By declining to delay the rule's June 9 implementation date a second time, Secretary of Labor Alexander Acosta dodged potential lawsuits from fiduciary advocates and ensured that an industry which has spent millions to prepare for implementation will finally get on with it.

Yet even then, it's not a total victory for the rule's supporters.

Secretary Acosta's message was carefully tailored to give something to both sides, industry observers say. Sticking with the implementation date pleased supporters, but the secretary ― who is overseeing a review of the regulation ― also nodded to opponents' critiques.

"Certainly, it is important to ensure that savers and retirees receive prudent investment advice, but doing so in a way that limits choice and benefits lawyers is not what this administration envisions," he wrote in an opinion article in the Wall Street Journal.

Some industry trade groups, such as SIFMA, took note of Acosta's critical tone.

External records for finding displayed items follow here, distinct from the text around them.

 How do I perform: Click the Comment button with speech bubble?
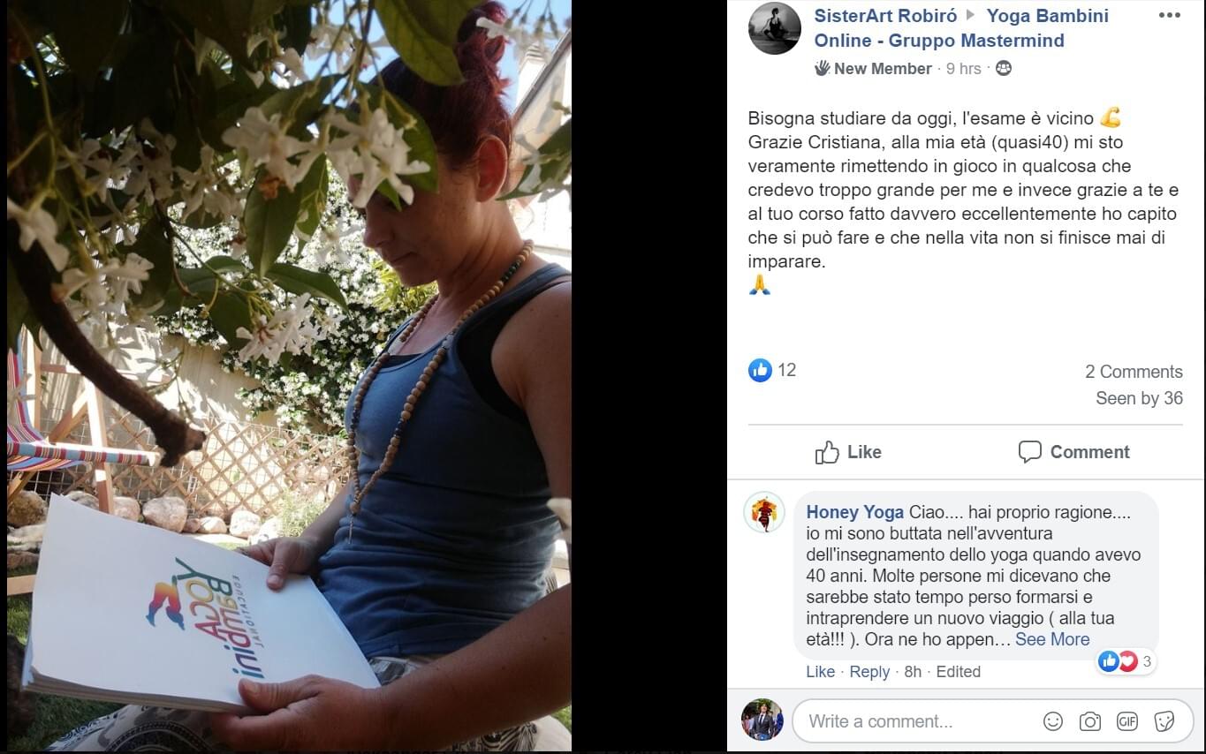coord(1073,452)
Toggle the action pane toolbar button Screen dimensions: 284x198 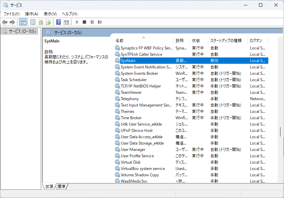pyautogui.click(x=66, y=22)
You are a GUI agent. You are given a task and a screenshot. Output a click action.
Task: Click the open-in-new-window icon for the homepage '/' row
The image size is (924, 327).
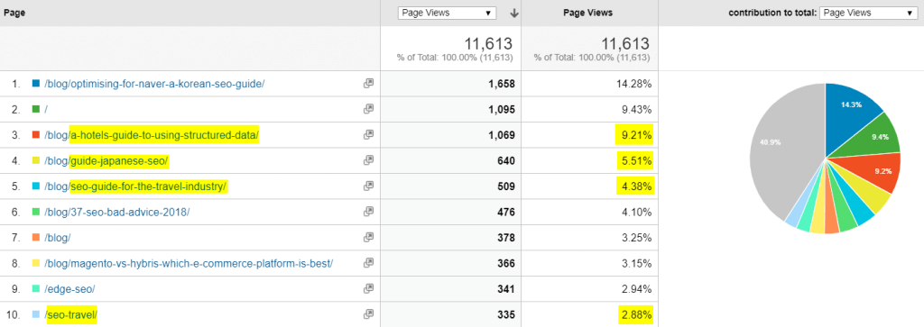click(x=368, y=109)
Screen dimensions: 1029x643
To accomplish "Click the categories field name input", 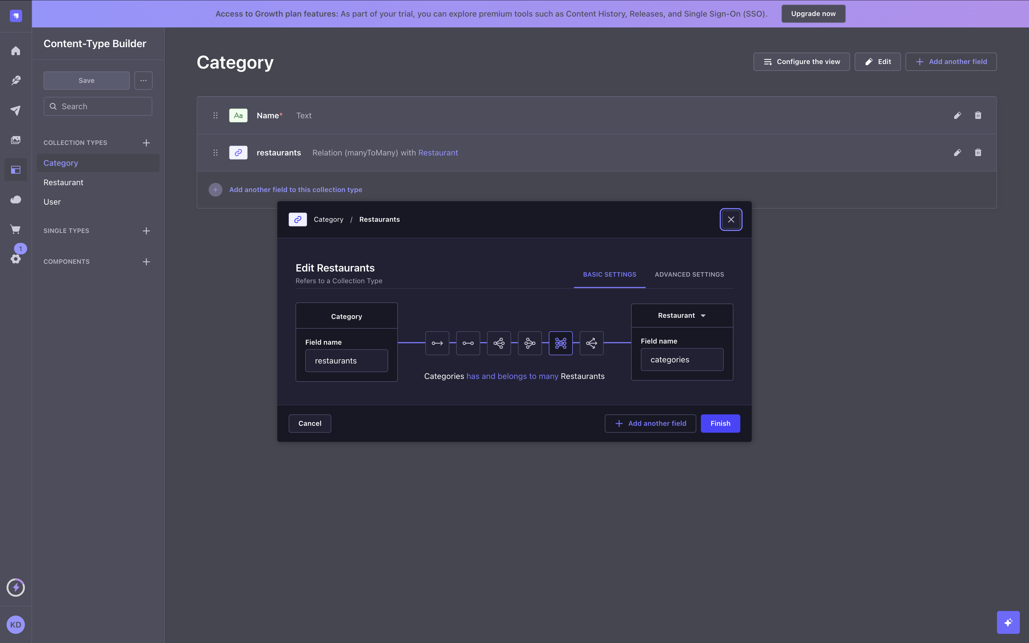I will [682, 359].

"While we are disappointed that the Department of Labor has chosen not to further delay the rule until the department has completed a review of the entire rule's impact on investors, we appreciate Secretary Acosta's recognition of the rule's negative impact and his desire to seek public input," SIFMA said in a statement.

(Bloomberg News)
(Bloomberg News)

Attorney Michael Renetzky, co-chair of law firm Locke Lord’s corporate and transactional department, says it appears clear Acosta intentionally left room for further comments and revisions.

"In fact, it appears that he has left the door open to a possible repeal,” Renetzky says. "I take his opinion piece at face value. He seems to have concluded that he doesn’t have a basis to institute further delay. However, he hasn’t actually stepped back from the president’s directive to evaluate opportunity for revision or repeal."

Though some of the rule's provisions go into effect June 9, other aspects such as the best interest contract exemption are not implemented until January 2018. And the Labor Department could still opt to tweak the rule's language, particularly around the BIC, after completing its regulatory review.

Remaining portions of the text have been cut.